Implement the function below using np.random.multivariate_normal to generate random samples from an arbitrary multidimensional normal distribution, for a specified random seed:

def generate_normal(mu, C, n, seed=123):
    """Generate random samples from a normal distribution.
    
    Parameters
    ----------
    mu : array
        1D array of mean values of length N.
    C : array
        2D array of covariances of shape (N, N).
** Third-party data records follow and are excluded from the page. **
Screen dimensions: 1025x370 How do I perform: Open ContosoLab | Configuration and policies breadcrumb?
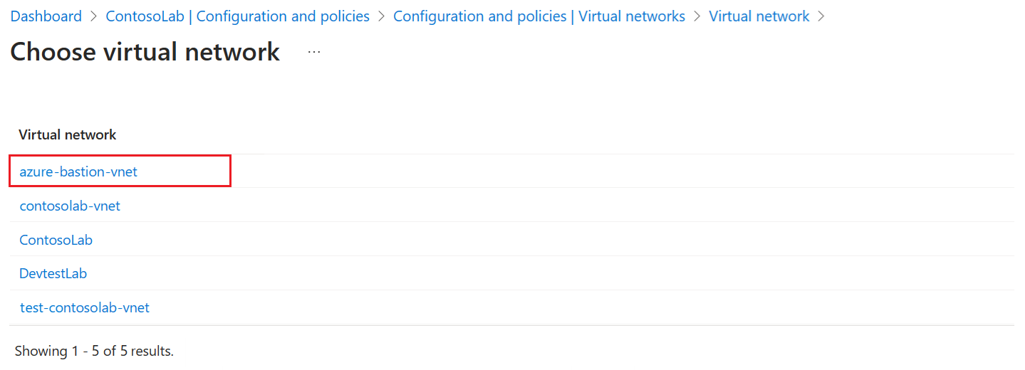pos(238,16)
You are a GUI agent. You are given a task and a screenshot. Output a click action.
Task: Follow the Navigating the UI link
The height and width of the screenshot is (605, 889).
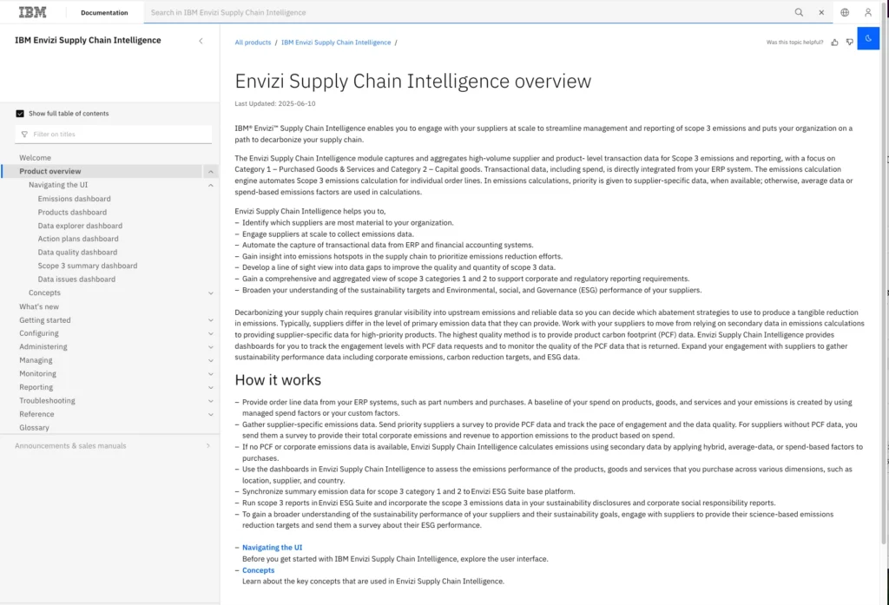(272, 548)
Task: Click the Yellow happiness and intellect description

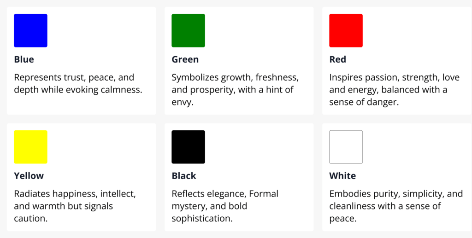Action: coord(75,206)
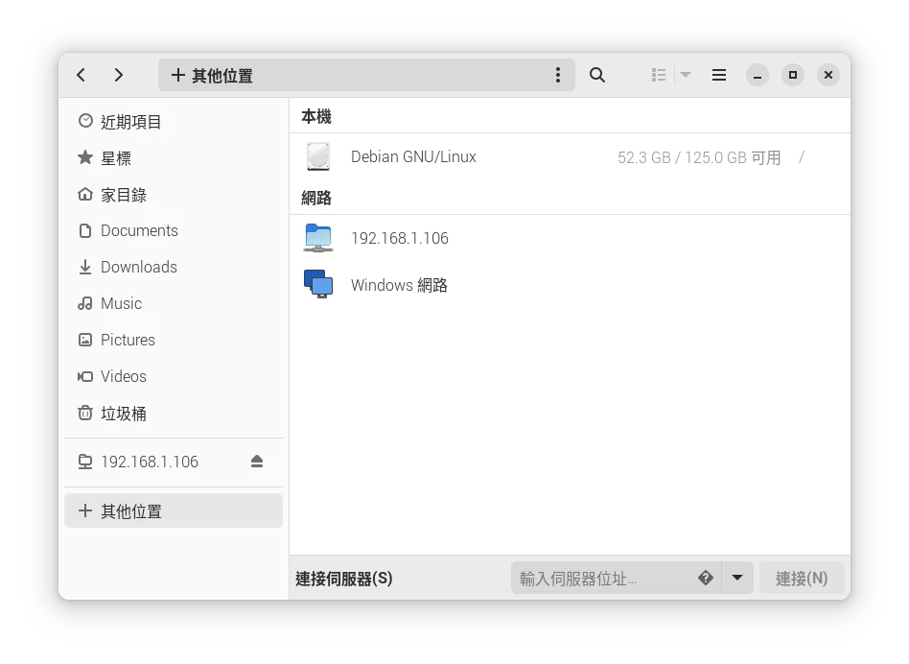Expand the view options dropdown arrow
909x664 pixels.
click(686, 75)
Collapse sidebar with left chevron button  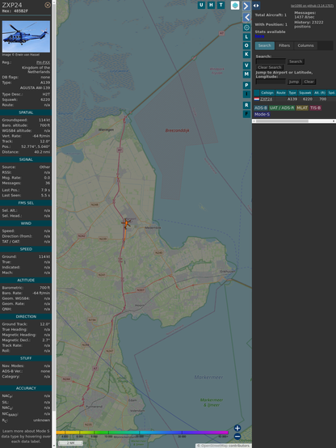pyautogui.click(x=246, y=18)
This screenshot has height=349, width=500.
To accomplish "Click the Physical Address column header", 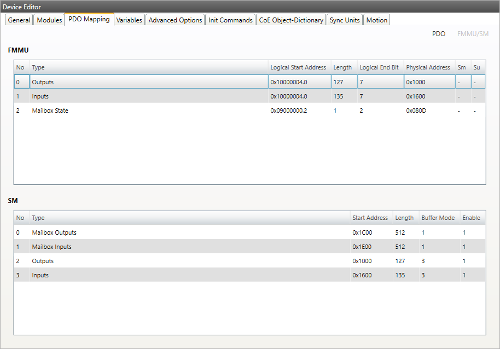I will (x=428, y=67).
Must be a positive-definite matrix.
    n : int
        Number of random samples to generate.
    seed : int
        Random number seed to use.
        
    Returns
    -------
    array
        2D array of shape (n, N) where each row is a random N-dimensional sample.
    """
    assert len(mu.shape) == 1, 'mu must be 1D.'
    assert C.shape == (len(mu), len(mu)), 'C must be N x N.'
    assert np.all(np.linalg.eigvals(C) > 0), 'C must be positive definite.'

    # YOUR CODE HERE
    raise NotImplementedError()
# A correct solution should pass these tests.
mu = np.array([-1., 0., +1.])
C = np.identity(3)
C[0, 1] = C[1, 0] = -0.9
Xa = generate_normal(mu, C, n=500, seed=1)
Xb = generate_normal(mu, C, n=500, seed=1)
Xc = generate_normal(mu, C, n=500, seed=2)
assert np.array_equal(Xa, Xb)
assert not np.array_equal(Xb, Xc)
X = generate_normal(mu, C, n=2000, seed=3)
assert np.allclose(np.mean(X, axis=0), mu, rtol=0.001, atol=0.1)
assert np.allclose(np.cov(X, rowvar=False), C, rtol=0.001, atol=0.1)
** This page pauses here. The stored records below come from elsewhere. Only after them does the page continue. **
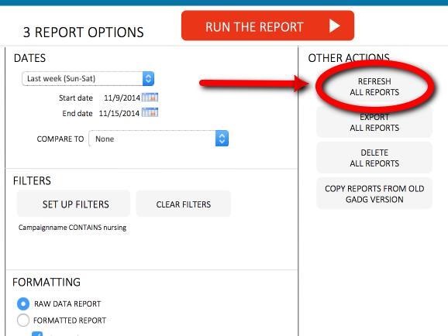Click the date range dropdown blue arrows
The height and width of the screenshot is (336, 448).
pyautogui.click(x=148, y=78)
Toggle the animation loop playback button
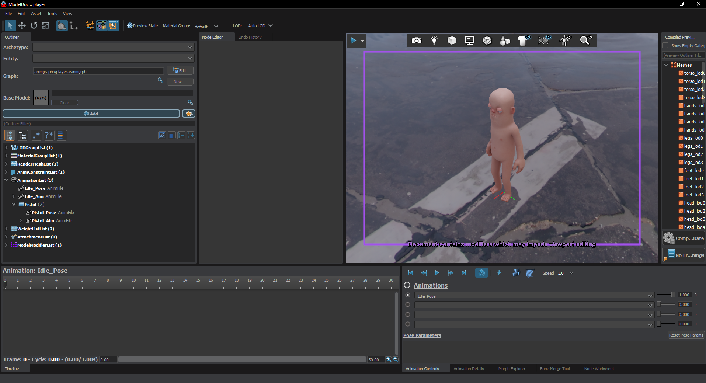Screen dimensions: 706x383 (x=481, y=273)
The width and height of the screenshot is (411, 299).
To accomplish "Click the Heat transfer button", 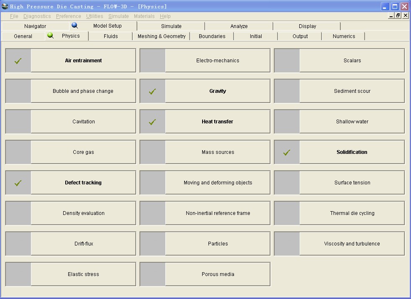I will (217, 122).
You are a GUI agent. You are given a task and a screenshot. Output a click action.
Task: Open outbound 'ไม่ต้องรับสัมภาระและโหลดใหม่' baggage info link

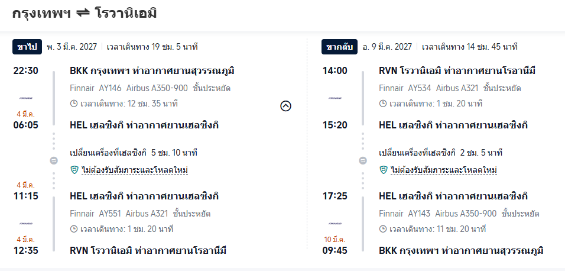pos(135,170)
Visualize a generated 3D dataset using:

def visualize_3d():
    mu = np.array([-1., 0., +1.])
    C = np.identity(3)
    C[0, 1] = C[1, 0] = -0.9
    X = generate_normal(mu, C, n=2000, seed=3)
    df = pd.DataFrame(X, columns=('x0', 'x1', 'x2'))
    sns.pairplot(df)
visualize_3d()

Read about correlation and covariance, then implement the function below to create a 2x2 covariance matrix given values of \(\sigma_x\), \(\sigma_y\) and the correlation coefficient \(\rho\):

def create_2d_covariance(sigma_x, sigma_y, rho):
    """Create and return the 2x2 covariance matrix specified by the input args.
    """
    assert (sigma_x > 0) and (sigma_y > 0), 'sigmas must be > 0.'

    # YOUR CODE HERE
    raise NotImplementedError()
# A correct solution should pass these tests.
assert np.array_equal(create_2d_covariance(1., 1.,  0.0), [[1.,  0.], [ 0., 1.]])
assert np.array_equal(create_2d_covariance(2., 1.,  0.0), [[4.,  0.], [ 0., 1.]])
assert np.array_equal(create_2d_covariance(2., 1.,  0.5), [[4.,  1.], [ 1., 1.]])
assert np.array_equal(create_2d_covariance(2., 1., -0.5), [[4., -1.], [-1., 1.]])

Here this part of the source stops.